Iúri Somov / Sputnik
Na União Soviética, o tango, de um modo geral, não gozava de tanta popularidade — exceto por uma canção uruguaia amada por todos. “La cumparsita” atravessou a Cortina de Ferro e se tornou uma das melodias mais populares do país.

O tango na Rússia tem uma longa história de proibições desde que surgiu na cena — e que se repetiram em diversos momentos. No início do século 20, quando se deu a primeira onda de popularidade do tango, o imperador russo Nicolau 2º proibiu-o por considerá-lo uma dança indecente. Mas a popularidade do estilo latino-americano não diminuiu. Em 1914, os jornais russos abordavam com frequência a paixão generalizada por esta dança.

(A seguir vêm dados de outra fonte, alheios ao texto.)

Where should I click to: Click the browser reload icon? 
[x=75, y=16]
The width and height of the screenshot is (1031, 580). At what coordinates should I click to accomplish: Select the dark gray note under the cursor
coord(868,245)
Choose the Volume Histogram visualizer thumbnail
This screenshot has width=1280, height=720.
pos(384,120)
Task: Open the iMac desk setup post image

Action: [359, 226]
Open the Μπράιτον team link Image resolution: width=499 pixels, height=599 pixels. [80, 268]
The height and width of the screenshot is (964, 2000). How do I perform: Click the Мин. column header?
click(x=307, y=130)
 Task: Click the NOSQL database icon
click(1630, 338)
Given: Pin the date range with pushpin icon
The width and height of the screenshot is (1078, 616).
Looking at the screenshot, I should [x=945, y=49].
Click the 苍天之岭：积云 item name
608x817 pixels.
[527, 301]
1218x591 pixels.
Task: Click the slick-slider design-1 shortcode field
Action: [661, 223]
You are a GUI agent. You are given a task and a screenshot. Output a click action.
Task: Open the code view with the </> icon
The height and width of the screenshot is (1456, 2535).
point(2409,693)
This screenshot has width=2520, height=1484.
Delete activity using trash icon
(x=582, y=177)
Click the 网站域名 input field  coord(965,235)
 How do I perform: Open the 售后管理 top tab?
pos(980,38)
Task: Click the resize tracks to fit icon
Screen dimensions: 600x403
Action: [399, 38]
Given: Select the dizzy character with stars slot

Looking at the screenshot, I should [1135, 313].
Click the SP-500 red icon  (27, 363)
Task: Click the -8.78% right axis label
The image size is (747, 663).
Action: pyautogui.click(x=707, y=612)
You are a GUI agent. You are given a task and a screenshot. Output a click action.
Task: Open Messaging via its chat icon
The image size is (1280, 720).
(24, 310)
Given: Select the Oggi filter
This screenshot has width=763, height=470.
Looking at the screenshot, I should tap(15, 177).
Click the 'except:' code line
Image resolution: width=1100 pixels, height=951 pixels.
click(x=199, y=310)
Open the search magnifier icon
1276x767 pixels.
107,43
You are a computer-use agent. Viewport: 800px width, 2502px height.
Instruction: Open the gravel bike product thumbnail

Na época imperial, apesar das ordens do tsar, sempre havia a possibilidade de viajar para o exterior e ver como se dançava o tango em Paris ou Viena. Depois da chegada dos comunistas ao poder em 1917, porém, o tango foi declarado parte da “decadente cultura burguesa”, e a Cortina de Ferro separou o país do resto do mundo. O mais surpreendente é que, mesmo em condições tão desfavoráveis ​​ao seu desenvolvimento, o tango se expandiu.

Primeiros passos

Na década de 1920, quando a Rússia vivia um boom econômico e cultural, as pessoas passavam discos de mão em mão com “La cumparsita”, de Gerardo Rodríguez, e “Espuma de champagne”, de José María de Lucchesi. Nessa época surgiram músicas, versos e intérpretes do tango russo. O mais famoso dos compositores de tango soviéticos foi Oskar Strok.

Nascido na Letônia, Strok estudou no Conservatório de São Petersburgo. Durante a Segunda Guerra Mundial, ele serviu na frente e compôs várias canções patrióticas. Quando a paz foi restaurada, o compositor caiu em desgraça, pois o tango eram considerado desprovido de princípios ideológicos. Com mais de 300 tangos no currículo, foi excluído do Sindicato dos Compositores da Letônia, e a sua música ficou praticamente esquecida até os anos 1970, quando foram prensados novos discos com suas composições.

Apesar das proibições, nos bailes onde ainda não havia toca-discos ainda havia a possibilidade de ouvir tango, pois muitas vezes o único censor era o próprio músico, que selecionava as composições segundo seus critérios.

De acordo com a musicóloga Janna Serova, o tango se popularizou na URSS, sobretudo, graças ao cinema. Era tocado constantemente, embora nem sempre com uma conotação positiva. Após as críticas negativas oficiais, os diretores passaram a usar o tango em cenas envolvendo bandidos e vigaristas.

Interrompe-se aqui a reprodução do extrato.